I have a question on the construction of a Rabin chain automaton for some Müller automaton. The proof uses a construction called the memory extension of a given Müller automaton $\mathcal A = (Q, \delta, q_0)$ with table $\mathcal F$. An arrangement of some symbols is a sequence or word such that every symbol occurs at most once, then let $S = \{ (u,v) \mid uv \mbox{ is an arrangement of } Q\}$ be the arrangements of $Q$ with an additional mark in between, which marks the previous position of the last state. The empty sequence is denotes by $\varepsilon$. Then build the automaton $\mathcal B = (S, \mu, (\varepsilon, i))$ with $$\mu((u,v), a) := \left\{ \begin{array}{ll} (x, yq) & \mbox{ if } uv = xqy \\ (uv, q) & \mbox{ if } q \notin uv. \end{array}\right.$$

A crucial property of the memory extension is the following:

Property: If $\mathcal A$ is an automaton and $\mathcal B$ its memory extension and $c$ is an initial path in $\mathcal A$ and $c'$ its corresponding path in $\mathcal B$. Then $T = \mbox{Inf}_{\mathcal A}(c)$ if and only if all states $(u,v) \in \mbox{Inf}_{\mathcal B}(c')$ satisfy $\underline{v} \subseteq T$ and at least one satisfies $\underline v = T$; where $\underline v$ denotes the symbols occuring in the sequence/word $v$.
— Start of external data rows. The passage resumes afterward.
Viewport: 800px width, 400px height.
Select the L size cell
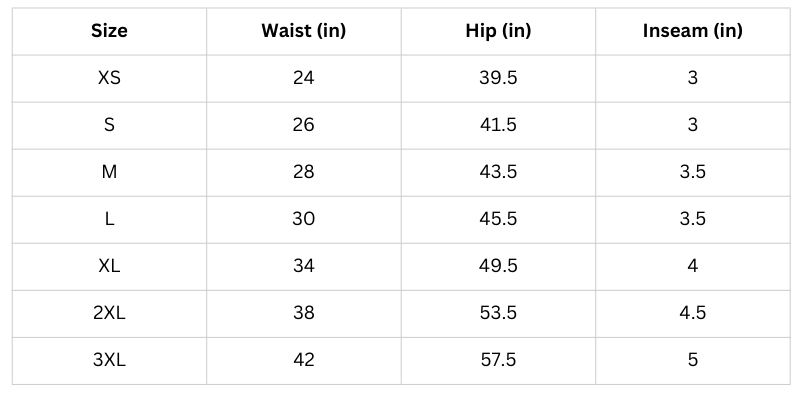pyautogui.click(x=109, y=219)
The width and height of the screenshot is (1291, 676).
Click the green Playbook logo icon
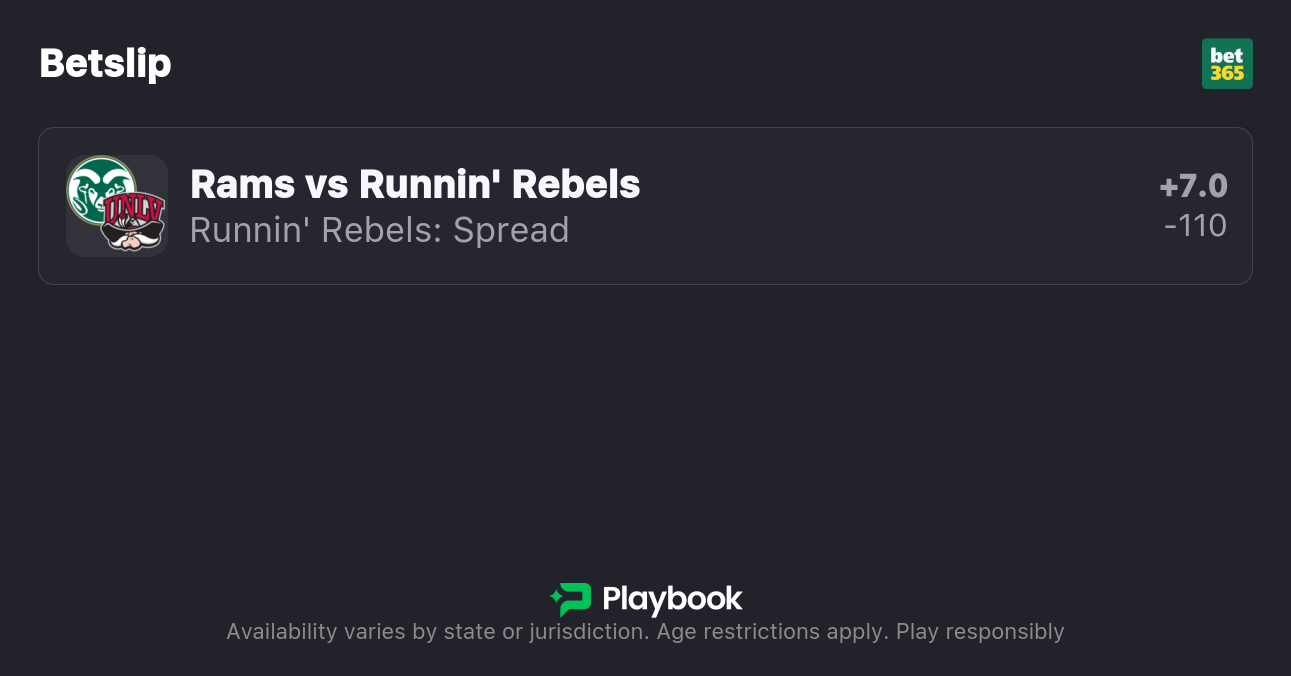point(571,599)
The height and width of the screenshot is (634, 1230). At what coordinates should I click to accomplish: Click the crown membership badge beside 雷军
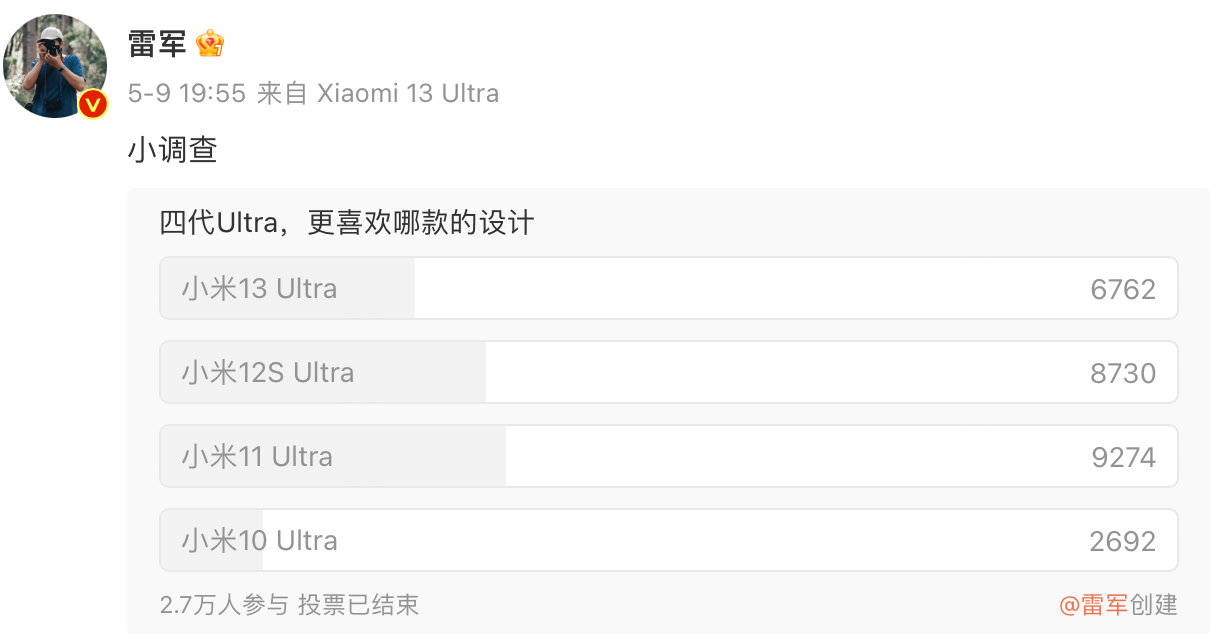click(x=210, y=43)
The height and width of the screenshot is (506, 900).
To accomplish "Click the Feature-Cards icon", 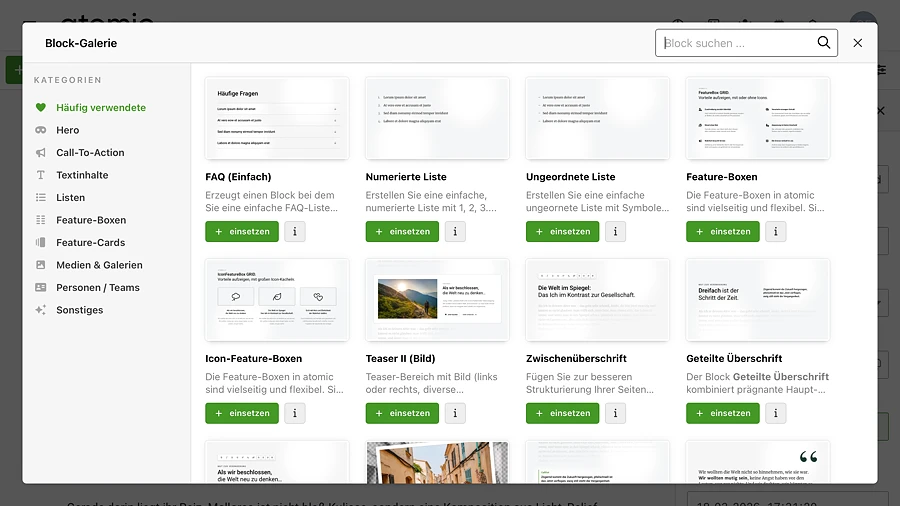I will point(41,243).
Now with this, given some Müller automaton $\mathcal A = (Q, \delta, i)$ with table $\mathcal F$, we build its memory extension $\mathcal B = (S, \mu, (\varepsilon, i))$ and define the following chain $E_0 \subseteq F_0 \subseteq \ldots \subseteq E_n \subseteq F_n \ldots$. For $i \ge 0$ let $E_i$ be the set of states $(u,v)$ of $\mathcal B$ such that either $|u| < i$ or $|u| = i$ and $\underline v \notin \mathcal F$. And let $F_i$ be the union of $E_i$ and the set of states $(u,v)$ such that $|u| = i$ and $\underline v \in \mathcal F$. Then with this chain $\mathcal B$ accepts the same $\omega$-language as $\mathcal A$.

I do not understand that $\mathcal A$ with $\mathcal F$ and $\mathcal B$ with the constructed chain accept the same $\omega$-language?

The notions are from this book.

Some thoughts of me, but I am not sure about them as they seem to use properties not mentioned in the book. If $\xi$ is accepted by the Müller automaton with $T := \operatorname{Inf}_{\mathcal A}(\xi)$, then by the property we have some $(u,v) \in \mbox{Inf}_{\mathcal B}(\xi)$ such that $\underline v = T$. Set $k := |u|$, then $(u,v) \in F_k$. We have to show that $\operatorname{Inf}_{\mathcal B}(\xi) \cap E_k = \emptyset$. I assume that we have two properties of the states in $\mbox{Inf}_{\mathcal B}(\xi)$, namely

• $|uv|$ is the same for all $(u,v) \in \mbox{Inf}_{\mathcal B}(\xi)$,
• if $(u,v), (u,v') \in \mbox{Inf}_{\mathcal B}(\xi)$ then $\underline u = \underline v'$

so that if $(u', v') \in \mbox{Inf}_{\mathcal B}(\xi)$ with $|u'| < i$ we have $|v'| > |v|$ and this contradicts $\underline v' \subseteq \underline v = T$, further if $|u'| = i$ then as $\underline v' \subseteq T$ we have $\underline v' = \underline v$ as $|v'| = |v|$. This gives $E_k \cap \mbox{Inf}_{\mathcal B}(\xi) = \emptyset$.

Conversely if there exists some $\xi$ and $k$ with $\mbox{Inf}_{\mathcal B}(\xi) \cap E_k = \emptyset$ and $\mbox{Inf}_{\mathcal B}(\xi) \cap F_k \ne \emptyset$, then we have to show that for $T := \mbox{Inf}_{\mathcal A}(\xi)$ we have $T \in \mathcal F$. By the last equation we have $(u,v) \in \mbox{Inf}_{\mathcal B}(\xi)$ with $|u| = k$ and $\underline v =: S \in \mathcal F$. Further by the property some $(u',v')$ satisfies $\underline v' = T$ and $S \subseteq T$. As $\mbox{Inf}_{\mathcal B}(\xi) \cap E_k = \emptyset$ we have for all $(u'', v'') \in \mbox{Inf}_{\mathcal B}(\xi)$ that $|u''| \ge k$, and if $|u''| = k$ this implies $\underline v'' \in \mathcal F$. As $|uv| = |u'v'|$ this gives directly $S = T$.